Many people assume that if the AI-generated code they produce with prompts looks and works fine, there are no issues. However, that assumption is one of the biggest risks in vibe coding. AI tools are good at creating functional code, but that doesn’t always mean it’s secure.
That’s the reason SecureFlag has released Secure Vibe Coding, a new beginner-level Security Awareness learning path. It’s designed to help anyone using LLMs to develop applications understand the security risks involved.

If you’re new to the term, vibe coding refers to using AI assistants to generate code from natural-language descriptions. Instead of manually writing every line, you describe the functionality you need, and the AI writes the code for you.
It’s popular because it’s fast and accessible, even for non-developers. The problem is that AI can introduce vulnerabilities and may not fully understand your security and compliance requirements.
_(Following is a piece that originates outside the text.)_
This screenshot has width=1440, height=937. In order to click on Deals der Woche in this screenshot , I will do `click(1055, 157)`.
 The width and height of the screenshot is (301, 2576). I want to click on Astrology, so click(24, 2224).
Conversations about AI-assisted development tend to focus on its productivity benefits. It’s true that features can be built quickly and prototypes can be generated in minutes. However, what often gets overlooked is what happens behind the scenes when AI is doing the coding.
AI can generate vulnerable patterns at scale: All it takes is one small flaw in a prompt or model output to quickly spread across an entire project, creating risks you might not even notice.
Coding agents can act autonomously: They might update multiple files, call APIs, or initiate workflows without you realizing the security implications.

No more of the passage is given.